## Extrait de page
Si les onze centrales à gaz du pays ne représentent qu’une faible part de la production d’électricité, 7 % l’an dernier, cette source d’énergie est cruciale pour assurer l’équilibre du réseau électrique. Le principal atout du gaz, c’est sa flexibilité. Le gaz est aussi stockable, ce qui, en attendant la généralisation des technologies de stockage de l’électricité qui sont encore émergentes, le rend indispensable.

Son principal défaut, est qu’il contribue au réchauffement climatique. L’usage du gaz est aussi corrélé à sa disponibilité (gaz russe) et à l’impact de la taxation carbone. D’où la nécessité de l’utiliser pour des demandes en pointe sur le réseau. La dernière PPE n’avait prévu aucune nouvelle capacité de production hormis la centrale de Landivisiau (Finistère). Il faudrait pourtant envisager la construction rapide d’au moins une dizaine de GWe de puissance installée supplémentaire pour pallier les phénomènes d’intermittence liés au EnR.

Charbon

Le président s’est engagé à la fermeture des dernières centrales à charbon qui servent essentiellement à la production d’énergie de pointe, ou à ce que ces centrales soient reconverties en centrales à biomasse. RTE propose de les prolonger si la sécurité d’approvisionnement était menacée. En cohérence avec l’objectif de décarbonation global du secteur énergétique, la fermeture de la centrale Emile-Huchet devait intervenir à la fin du mois de mars 2022. Mais a finalement été reportée à 2023 afin que la centrale puisse contribuer à la sécurité d’approvisionnement au cours l’hiver 2022-2023. Pour la centrale de Cordemais (Loire-Atlantique), un projet de conversion est déjà acté. Ces centrales représentent 1,8 GWe.

V. Recommandations pour un meilleur fonctionnement du marché de l’électricité

La crise de l’énergie nous a rappelé combien la question du prix est un point capital à la fois pour les entreprises et pour les ménages.

En 2022, le prix hors TVA de l’électricité pour les entreprises a augmenté de 23 % en moyenne pour atteindre 130 €/MWh (+ 49 % en Europe). Les entreprises françaises ont bénéficié, en moyenne, de prix de l’électricité inférieurs de 37 % avec l’Allemagne. Pour les ménages, les prix ont augmenté de 7 % toutes taxes comprises de l’électricité contre 14 % dans l’Union européenne. La situation actuelle, avec un prix de l’électricité plus faible en France qu’en Allemagne, doit être considérée comme l’un des avantages compétitifs de notre pays et doit être préservé. Les augmentations des coûts de l’énergie sont fortement ressenties par les ménages et constituent un risque vital pour les entreprises : des usines d’aluminium, des gigafactories ou des data centers ne resteront pas en France si le prix de l’électricité y est significativement plus élevé qu’ailleurs.

## Consigne donnée
Pouvez-vous prolonger l'extrait ci-dessus sur l'électricité en France en reprenant juste après sa dernière phrase ?

## Données fournies
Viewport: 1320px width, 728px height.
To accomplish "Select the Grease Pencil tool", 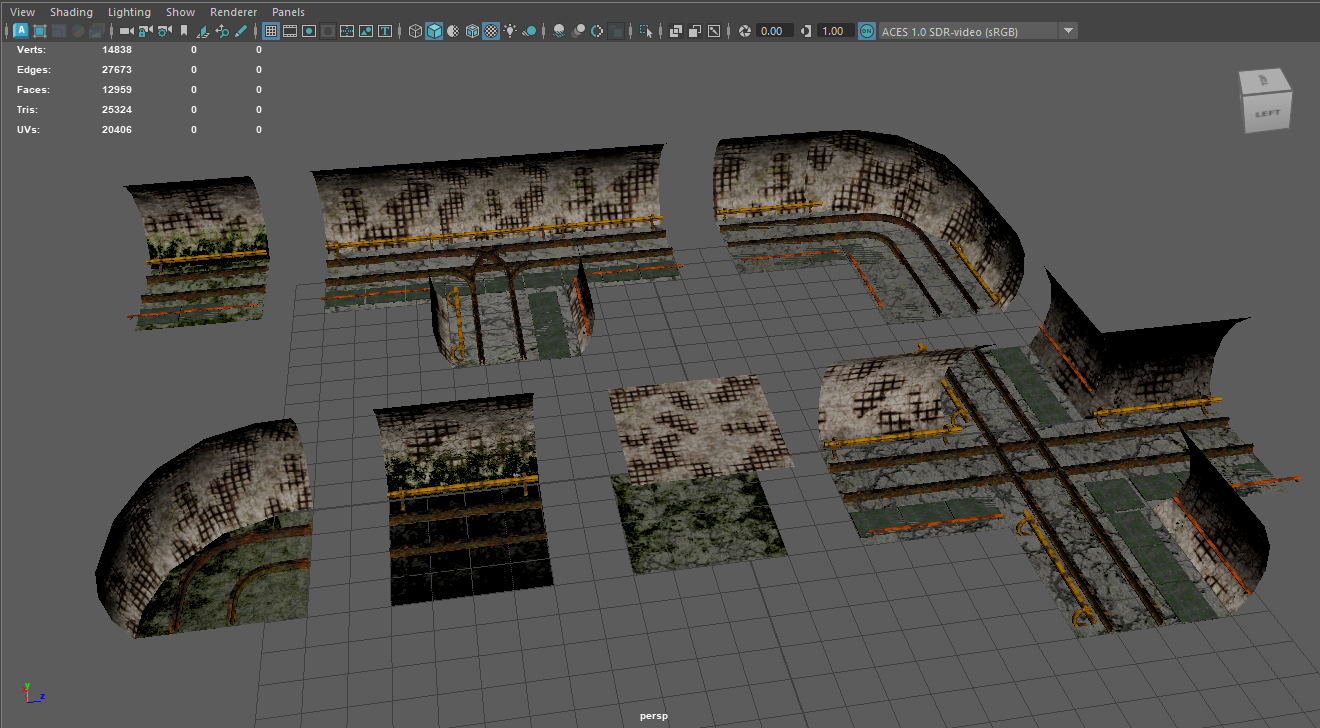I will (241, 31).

* * *

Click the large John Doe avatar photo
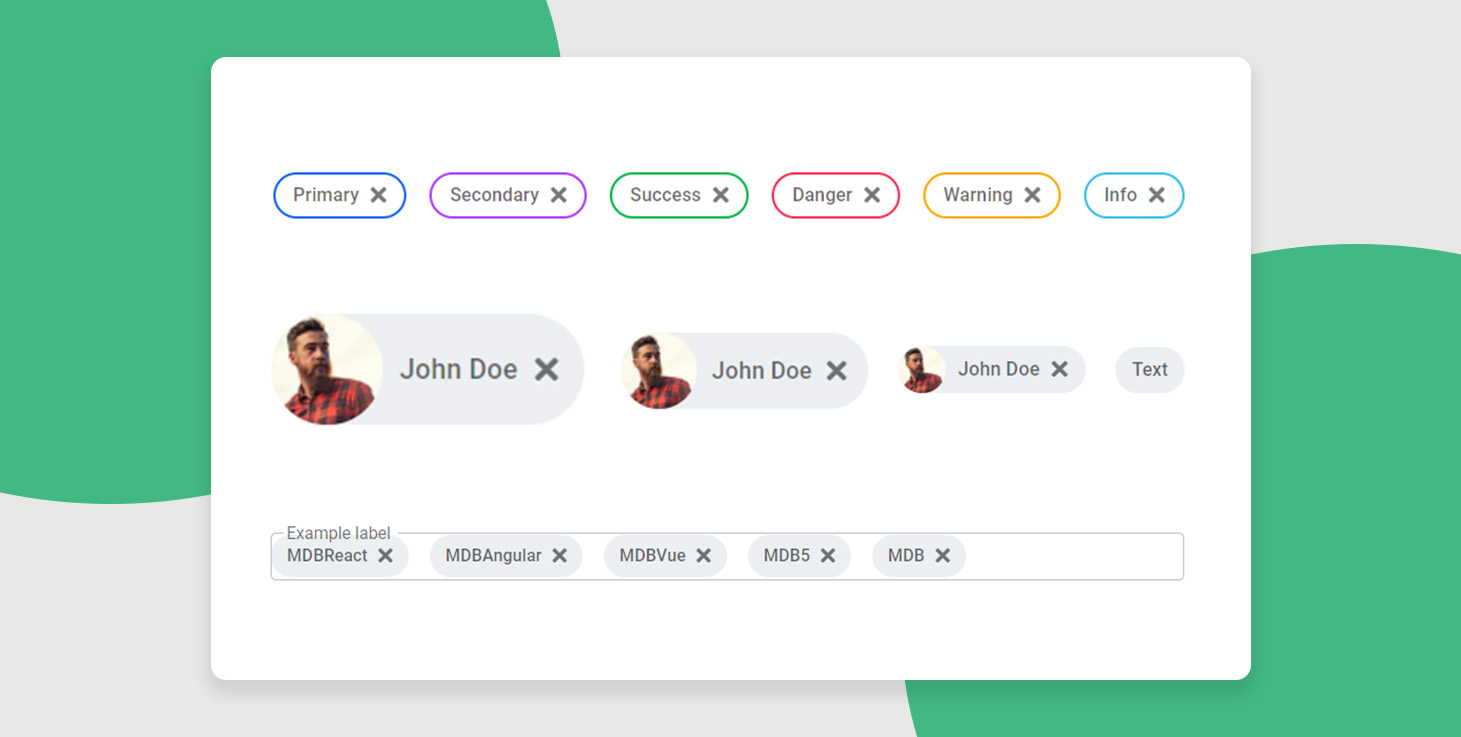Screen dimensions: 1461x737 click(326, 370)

---

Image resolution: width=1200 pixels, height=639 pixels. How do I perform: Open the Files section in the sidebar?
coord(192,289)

## Réponse rédigée
La facture d’électricité, tarif réglementé ou offre de marché, intègre des taxes et contributions :

  • la contribution tarifaire d’acheminement (CTA) qui finance les droits spécifiques retraite des personnels des industries électriques et gazières ;

  • la contribution au service public de l’électricité (CSPE) nommée également Taxe intérieure sur la consommation finale d’électricité (TICFE), dont le montant a été fixé à sa valeur minimale depuis janvier 2023 pour mettre en œuvre le « bouclier tarifaire », mais qui va être rétabli progressivement à partir de 2024 à 21 €/MWh36 ;

  • enfin la TVA s’applique à hauteur de 5,5 % sur l’abonnement et la CTA et 20 % sur la part proportionnelle, y compris la CSPE (puissance inférieure ou égale à 36 kVA).

La CSPE

Après avoir atteint 22,30 €/MWh, la CSPE a reculé pour atteindre 1 € en 2022 au titre du bouclier tarifaire. La CSPE sert à financer les charges de service public telles que le soutien aux énergies renouvelables, les tarifs sociaux ou encore les frais des systèmes électriques non interconnectés. Toutefois, ce sont les énergies renouvelables qui constituent l’essentiel (60 % des dépenses couvertes). Depuis 2010, la part de la CSPE attribué au soutien des EnR représente en cumul 80 milliards €, soit environ 8 EPR.

Et elle devrait sans doute connaître une forte augmentation au cours des cinq prochaines années, notamment avec les objectifs élevés de mise en route d’ENR. Au 1er février 2024, le ministre de l’Économie, a annoncé une hausse prévue de 8,6 % pour le tarif de base et de 9,8 % pour le tarif heures pleines/heures creuses, portant la CSPE à 21 €/MWh. Comme le souligne la SFEN, à ce niveau, elle reste supérieur à l'accise sur le gaz naturel (16 €), un non-sens écologique.

La Turpe

Les prix doivent prendre aussi en compte l’investissement dans les réseaux. Le Turpe pour tarif d’utilisation du réseau public d’électricité représente 30 % de la facture d’électricité d’un client résidentiel pour financer les deux entreprises qui acheminent l’électricité jusqu’aux consommateurs finaux, RTE et Enedis (ou ELD). Plusieurs éléments contribuent à son augmentation : le réseau électrique français particulièrement plus long en Europe, les grands projets comme l’enfouissement continu des lignes électriques, le déploiement des compteurs Linky (7 milliards €).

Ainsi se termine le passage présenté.